When the Carlyle Group first took over ManTech, the company was a margin laggard with organic revenue growth that paled in comparison to its peers in TBR’s Federal IT Services Benchmark. The Carlyle Group has had a positive impact on ManTech’s profitability by optimizing its headcount, making necessary divestitures and pivoting into the margin-friendly consulting business, but it will still take time to bring ManTech’s operating margin in line with vendors like CGI Federal.
 
Graph: ManTech Operating Margin 3Q24
 
Additionally, while ManTech is making inroads with its consulting business and earning seats on high-profile contract vehicles like the FBI’s Information Technology Supplies and Support Services 2nd Generation initiative (ITSSS-2) program, TBR believes that the company’s revenue growth continues to lag far behind that of Tier 1 peers like BAH and CACI. ManTech recently stood up civilian and defense-oriented advisory boards to better understand how it can gain traction across these markets, but it will be a while before these efforts yield results.
 
Similarly, bringing ManTech’s AI, analytics, automation, systems engineering and solutions to the scale that its competitors offer is also a longer-term goal.

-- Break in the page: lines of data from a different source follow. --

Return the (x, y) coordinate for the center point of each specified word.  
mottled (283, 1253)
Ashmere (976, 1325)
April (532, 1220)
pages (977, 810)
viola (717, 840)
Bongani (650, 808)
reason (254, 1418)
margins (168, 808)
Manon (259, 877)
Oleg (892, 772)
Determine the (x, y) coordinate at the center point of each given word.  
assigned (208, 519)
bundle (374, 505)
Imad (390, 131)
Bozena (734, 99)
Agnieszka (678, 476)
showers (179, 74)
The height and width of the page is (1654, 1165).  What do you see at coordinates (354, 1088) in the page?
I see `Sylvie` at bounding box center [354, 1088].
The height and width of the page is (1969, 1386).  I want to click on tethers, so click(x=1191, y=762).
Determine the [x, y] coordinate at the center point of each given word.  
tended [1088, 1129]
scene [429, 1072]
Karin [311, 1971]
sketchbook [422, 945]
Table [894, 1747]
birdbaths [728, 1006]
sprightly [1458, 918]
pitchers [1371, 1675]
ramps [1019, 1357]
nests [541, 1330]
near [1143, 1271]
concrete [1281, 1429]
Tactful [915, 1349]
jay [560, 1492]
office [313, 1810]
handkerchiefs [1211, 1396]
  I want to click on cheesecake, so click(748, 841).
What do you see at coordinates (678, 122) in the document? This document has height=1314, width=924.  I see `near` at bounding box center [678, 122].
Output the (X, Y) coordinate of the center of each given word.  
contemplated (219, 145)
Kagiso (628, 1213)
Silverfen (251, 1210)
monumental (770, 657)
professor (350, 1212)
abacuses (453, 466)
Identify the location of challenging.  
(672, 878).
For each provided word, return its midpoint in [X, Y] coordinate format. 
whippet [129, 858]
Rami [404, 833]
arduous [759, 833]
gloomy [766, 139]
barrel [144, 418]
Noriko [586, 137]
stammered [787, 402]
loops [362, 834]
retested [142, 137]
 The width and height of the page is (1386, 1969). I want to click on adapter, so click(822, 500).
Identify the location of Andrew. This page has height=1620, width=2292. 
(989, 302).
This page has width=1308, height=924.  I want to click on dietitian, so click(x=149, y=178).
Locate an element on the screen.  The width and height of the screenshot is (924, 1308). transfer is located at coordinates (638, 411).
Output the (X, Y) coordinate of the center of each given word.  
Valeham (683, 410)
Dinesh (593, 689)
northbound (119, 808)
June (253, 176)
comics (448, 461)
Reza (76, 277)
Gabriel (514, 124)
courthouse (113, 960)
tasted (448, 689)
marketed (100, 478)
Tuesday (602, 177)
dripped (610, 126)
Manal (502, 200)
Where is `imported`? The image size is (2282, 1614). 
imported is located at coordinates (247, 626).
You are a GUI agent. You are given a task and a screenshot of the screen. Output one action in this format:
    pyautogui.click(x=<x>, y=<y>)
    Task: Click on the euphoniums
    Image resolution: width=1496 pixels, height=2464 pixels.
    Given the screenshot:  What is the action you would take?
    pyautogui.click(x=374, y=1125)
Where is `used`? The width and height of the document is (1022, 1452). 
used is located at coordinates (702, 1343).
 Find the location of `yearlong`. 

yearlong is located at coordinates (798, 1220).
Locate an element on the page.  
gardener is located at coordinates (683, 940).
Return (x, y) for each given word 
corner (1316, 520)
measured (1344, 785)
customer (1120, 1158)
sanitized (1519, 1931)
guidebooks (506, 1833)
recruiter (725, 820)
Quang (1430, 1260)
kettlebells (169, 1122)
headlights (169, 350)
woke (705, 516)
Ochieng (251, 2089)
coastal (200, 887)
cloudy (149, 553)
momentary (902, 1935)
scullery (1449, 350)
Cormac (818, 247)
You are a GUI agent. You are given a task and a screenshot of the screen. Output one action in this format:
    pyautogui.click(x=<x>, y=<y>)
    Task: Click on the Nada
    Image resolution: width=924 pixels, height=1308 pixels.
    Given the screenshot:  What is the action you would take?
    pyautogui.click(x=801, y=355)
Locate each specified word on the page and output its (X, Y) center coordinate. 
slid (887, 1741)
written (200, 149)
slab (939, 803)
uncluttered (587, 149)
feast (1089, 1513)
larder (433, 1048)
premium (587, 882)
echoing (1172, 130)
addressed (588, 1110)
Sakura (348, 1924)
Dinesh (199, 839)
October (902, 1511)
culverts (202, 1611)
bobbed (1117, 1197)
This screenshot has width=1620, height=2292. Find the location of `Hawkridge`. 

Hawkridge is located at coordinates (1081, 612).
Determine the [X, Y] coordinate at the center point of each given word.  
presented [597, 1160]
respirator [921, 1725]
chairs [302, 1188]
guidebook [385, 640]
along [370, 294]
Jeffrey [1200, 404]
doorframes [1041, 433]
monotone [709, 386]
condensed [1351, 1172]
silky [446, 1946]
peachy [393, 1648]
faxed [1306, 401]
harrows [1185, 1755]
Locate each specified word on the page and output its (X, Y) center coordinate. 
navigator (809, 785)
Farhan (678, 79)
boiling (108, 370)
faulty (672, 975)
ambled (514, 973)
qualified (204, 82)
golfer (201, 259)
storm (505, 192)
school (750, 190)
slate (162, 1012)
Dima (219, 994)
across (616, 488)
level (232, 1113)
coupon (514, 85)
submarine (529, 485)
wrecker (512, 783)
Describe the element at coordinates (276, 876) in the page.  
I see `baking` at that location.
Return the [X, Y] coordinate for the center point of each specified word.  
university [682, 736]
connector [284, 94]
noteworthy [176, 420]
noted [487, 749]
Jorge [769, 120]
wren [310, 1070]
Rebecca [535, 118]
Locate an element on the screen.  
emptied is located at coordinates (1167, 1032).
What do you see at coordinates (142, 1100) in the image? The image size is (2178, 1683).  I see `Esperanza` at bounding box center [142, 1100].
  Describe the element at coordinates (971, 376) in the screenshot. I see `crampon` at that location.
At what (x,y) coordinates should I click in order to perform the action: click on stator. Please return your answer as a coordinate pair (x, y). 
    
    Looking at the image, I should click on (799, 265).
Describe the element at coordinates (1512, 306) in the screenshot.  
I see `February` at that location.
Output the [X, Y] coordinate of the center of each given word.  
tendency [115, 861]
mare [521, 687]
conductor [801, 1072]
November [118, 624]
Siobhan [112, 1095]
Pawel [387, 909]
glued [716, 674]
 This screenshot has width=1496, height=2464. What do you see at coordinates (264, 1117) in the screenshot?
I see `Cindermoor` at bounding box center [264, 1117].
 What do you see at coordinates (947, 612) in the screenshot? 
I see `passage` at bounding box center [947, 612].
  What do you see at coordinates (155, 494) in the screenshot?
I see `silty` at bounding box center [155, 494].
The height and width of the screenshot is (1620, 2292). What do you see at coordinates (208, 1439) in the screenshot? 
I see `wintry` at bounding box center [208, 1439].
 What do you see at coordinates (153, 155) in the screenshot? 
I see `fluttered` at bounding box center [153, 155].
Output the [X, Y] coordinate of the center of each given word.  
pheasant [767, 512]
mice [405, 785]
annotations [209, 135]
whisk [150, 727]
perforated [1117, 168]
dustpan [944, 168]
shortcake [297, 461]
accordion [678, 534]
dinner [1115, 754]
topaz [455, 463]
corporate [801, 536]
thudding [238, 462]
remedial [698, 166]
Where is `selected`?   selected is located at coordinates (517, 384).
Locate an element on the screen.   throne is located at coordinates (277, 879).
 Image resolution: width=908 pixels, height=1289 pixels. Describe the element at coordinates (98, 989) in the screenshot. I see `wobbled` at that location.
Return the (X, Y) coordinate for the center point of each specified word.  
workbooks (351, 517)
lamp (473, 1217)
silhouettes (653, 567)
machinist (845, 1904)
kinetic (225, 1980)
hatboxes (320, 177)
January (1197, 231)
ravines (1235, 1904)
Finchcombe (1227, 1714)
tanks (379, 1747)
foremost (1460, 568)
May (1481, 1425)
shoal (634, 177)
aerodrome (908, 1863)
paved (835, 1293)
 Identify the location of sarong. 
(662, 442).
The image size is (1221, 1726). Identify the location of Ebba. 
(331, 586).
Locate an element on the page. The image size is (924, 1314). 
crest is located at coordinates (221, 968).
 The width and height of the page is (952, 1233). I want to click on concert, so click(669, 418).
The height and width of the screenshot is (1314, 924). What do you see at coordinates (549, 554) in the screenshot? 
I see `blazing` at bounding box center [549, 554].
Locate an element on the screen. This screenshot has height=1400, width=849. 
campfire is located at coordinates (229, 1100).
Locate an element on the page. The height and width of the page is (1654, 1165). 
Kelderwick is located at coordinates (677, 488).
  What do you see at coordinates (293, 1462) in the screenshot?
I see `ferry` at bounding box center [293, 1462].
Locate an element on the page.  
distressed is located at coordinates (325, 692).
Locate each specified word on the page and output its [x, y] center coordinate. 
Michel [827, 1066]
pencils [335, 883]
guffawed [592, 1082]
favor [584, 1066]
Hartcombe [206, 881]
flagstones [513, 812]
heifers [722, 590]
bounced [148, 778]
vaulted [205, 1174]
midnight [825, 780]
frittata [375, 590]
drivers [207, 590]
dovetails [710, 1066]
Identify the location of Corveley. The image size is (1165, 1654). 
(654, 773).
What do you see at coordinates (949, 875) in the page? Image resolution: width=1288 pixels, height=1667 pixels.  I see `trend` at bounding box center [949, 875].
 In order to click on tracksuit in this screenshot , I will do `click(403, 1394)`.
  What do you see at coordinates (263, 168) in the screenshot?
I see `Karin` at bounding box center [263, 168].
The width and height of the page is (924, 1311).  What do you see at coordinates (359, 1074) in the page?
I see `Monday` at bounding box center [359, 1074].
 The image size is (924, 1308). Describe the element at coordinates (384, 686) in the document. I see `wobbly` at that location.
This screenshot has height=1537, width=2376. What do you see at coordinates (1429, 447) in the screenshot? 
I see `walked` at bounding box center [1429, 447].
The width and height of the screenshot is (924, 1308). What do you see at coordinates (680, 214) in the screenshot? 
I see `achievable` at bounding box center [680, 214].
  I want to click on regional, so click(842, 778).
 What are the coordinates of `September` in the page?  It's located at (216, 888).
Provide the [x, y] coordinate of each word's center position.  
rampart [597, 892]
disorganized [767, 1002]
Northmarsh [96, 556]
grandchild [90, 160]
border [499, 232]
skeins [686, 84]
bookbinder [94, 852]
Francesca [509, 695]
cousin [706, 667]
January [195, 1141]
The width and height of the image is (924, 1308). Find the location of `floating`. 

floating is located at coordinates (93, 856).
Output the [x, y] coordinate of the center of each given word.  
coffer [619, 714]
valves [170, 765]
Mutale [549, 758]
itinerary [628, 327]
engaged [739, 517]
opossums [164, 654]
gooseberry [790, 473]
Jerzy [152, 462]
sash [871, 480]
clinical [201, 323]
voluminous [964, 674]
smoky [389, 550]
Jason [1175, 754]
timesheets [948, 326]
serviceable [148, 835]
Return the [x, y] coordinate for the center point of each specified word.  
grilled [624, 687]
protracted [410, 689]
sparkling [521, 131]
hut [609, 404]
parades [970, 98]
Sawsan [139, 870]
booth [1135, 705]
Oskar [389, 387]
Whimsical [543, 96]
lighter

Given that the M&A market is becoming increasingly buyer-friendly, TBR anticipates that ManTech will leverage financial backing from the Carlyle Group to quickly strengthen these capabilities.
 
The Carlyle Group spent roughly two and a half years restructuring an already high-functioning BAH before cashing out. TBR believes the Carlyle Group will be patient with ManTech and ensure that the company is better positioned across the defense market as well as the civilian market by leveraging its technology focus areas and fostering margin growth to ensure long-term success. Once ManTech can generate predictable revenue and profit streams, TBR believes the Carlyle Group will cash out, but we do not expect this to occur until 2027 at the earliest.